What could cause the GNSS (GPS) antenna status indicator to show "Open" intermittently?

In TX300s, RXT or MTTplus test platforms, if the GNSS antenna Open indicator shows up intermittently, it may indicate the presence of multiple power sources (or loose connection)

For this, we have to understand how the antenna OPEN/SHORT status-indicator works. GNSS receivers detect open or shorts based on the current provided by the 5 volt feed. That is, if an active antenna is attached, certain amount of expected current will flow (<50 mA), and the circuit declares "OK".

  • If the amount of current is too high, then the status is declared as a "short".
  • If no current flows at all, that means that there is no load at the far-end of the cable, so the circuit is declared "open".

Adding extra loads to the antenna cable, like in-line amplifiers powered by the same coax, may cause the test set to declare "short" or intermittent "short". (e.g., 10mA for the amplifier and 45mA for a multiband quad constellation antenna draw >55mA). Check the antenna and amplifier's datasheets.

Now, let's take a look at the behavior in question: You may see that the antenna status intermittently changes between "Open" and "OK", even though there are no problems with the antenna or its connections, and the signals' quality (C/No) remain good. Yet, the Events table keeps on logging "Antenna Open" alarms.


If you use ordinary T-connectors, to "temporarily" split the RF signal coming from the GNSS antenna, and use them to feed two or more receivers, there may be multiple power sources in parallel, feeding the antenna. In those cases, the receiver in the test set may not need to provide any current to the antenna, so it declares that the far end is "Open". If all the receivers provide similar voltage levels, around 5 volts, then any fluctuation may cause current to flow out of the test set's power feed, marginally declaring that the antenna is sometimes "OK". That causes the intermittent false antenna-open detection.

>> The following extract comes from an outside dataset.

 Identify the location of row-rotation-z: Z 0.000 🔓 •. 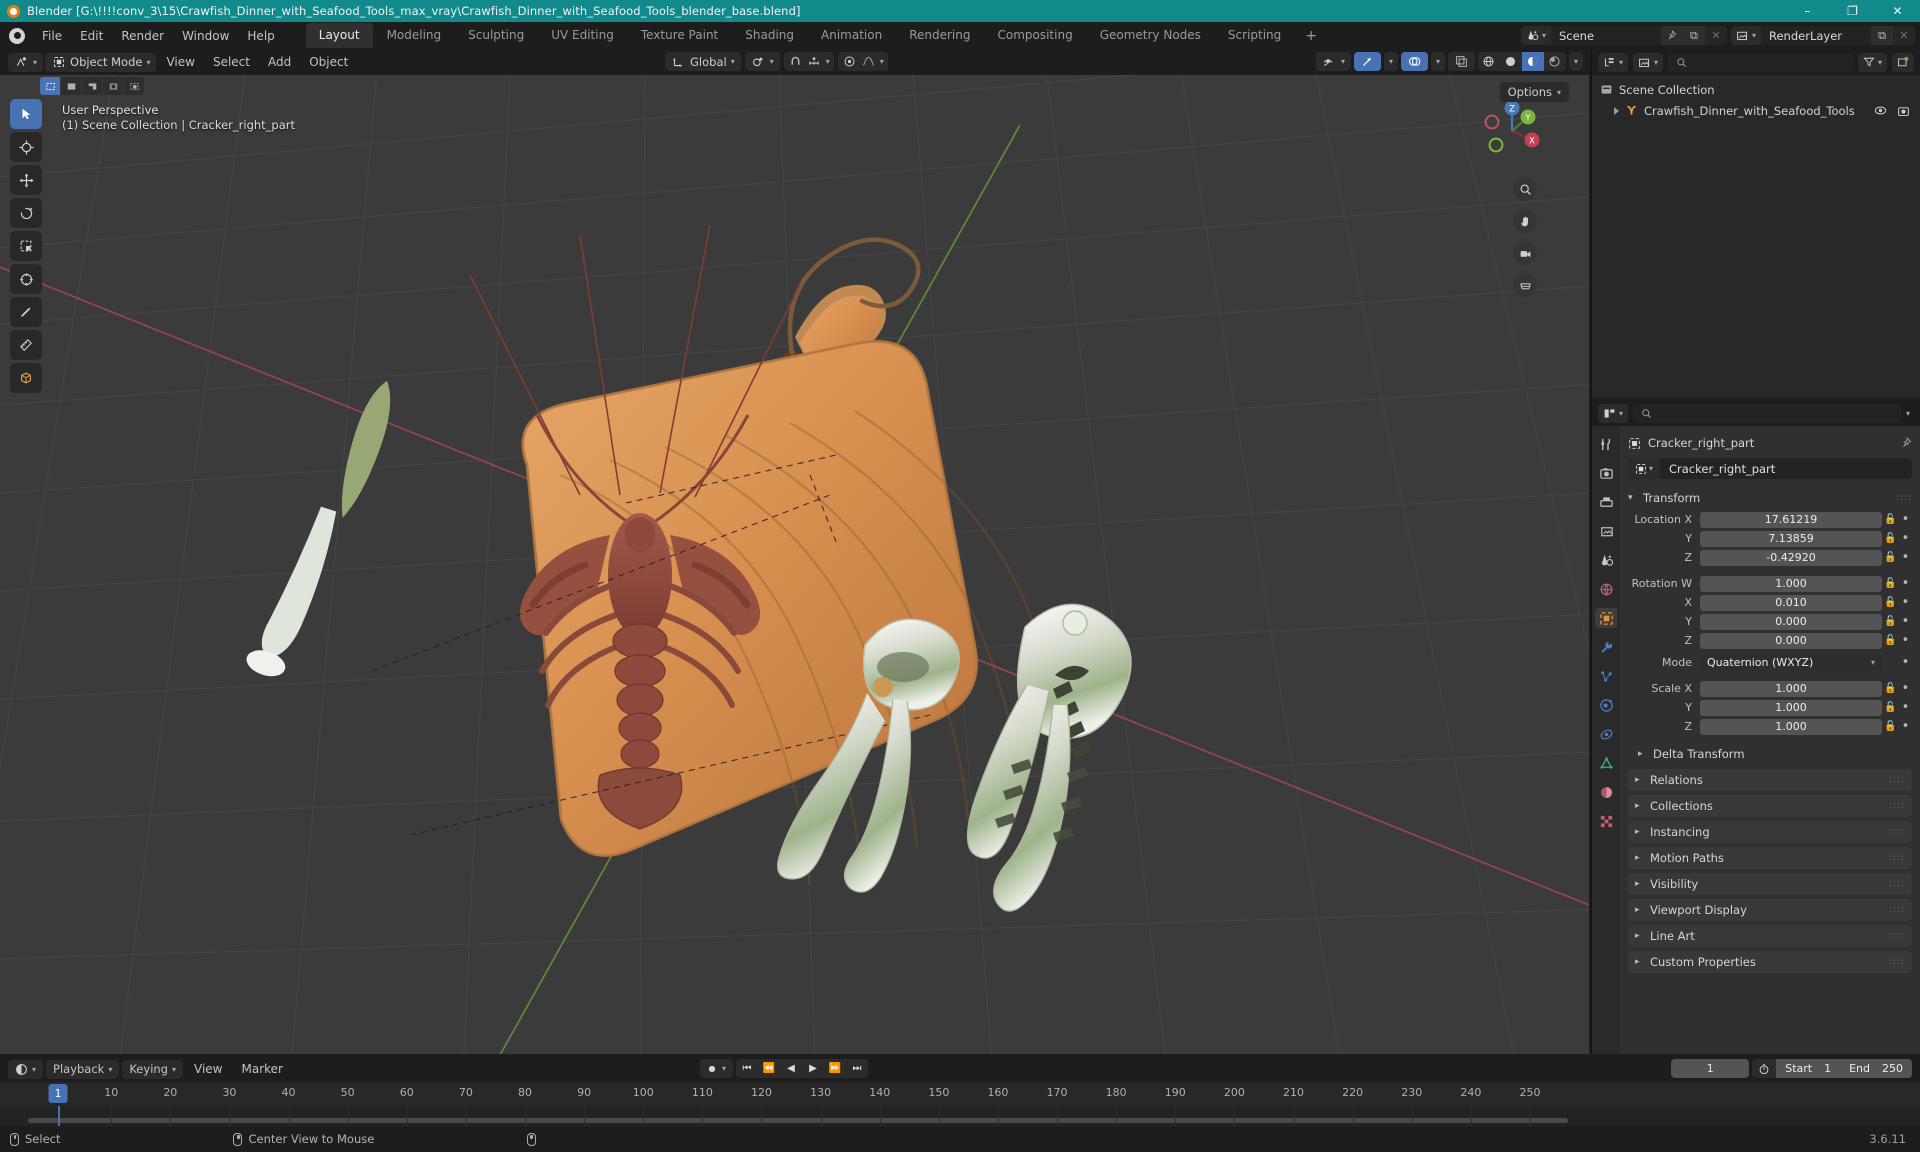
(1770, 640).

It is recommended that the antenna is powered by a single power source and that proper RF distribution splitters are used. Many of these splitters provide a port for power injection to the antenna (and any internal amplifiers). In those cases, turn OFF the 5-volt supply in the test set's GNSS receiver settings.

Nonetheless, we understand that when you are out on the field, sometimes you may have to improvise. You just need to understand what you are doing, the compromises being made, the possible side effects, and you have to be extra careful!

Having multiple power sources of the same voltage (e.g., 5 Vdc), in parallel, should not cause damage to the test set or antenna, or affect performance. Nonetheless, it is a good practice to have only one power source. The 5-volt feed in the test set may be the easiest one to turn off.

Never connect two or more devices in parallel, if their power feeds are of different voltages (e.g., 5 Vdc, 3.3 Vdc, 12 Vdc).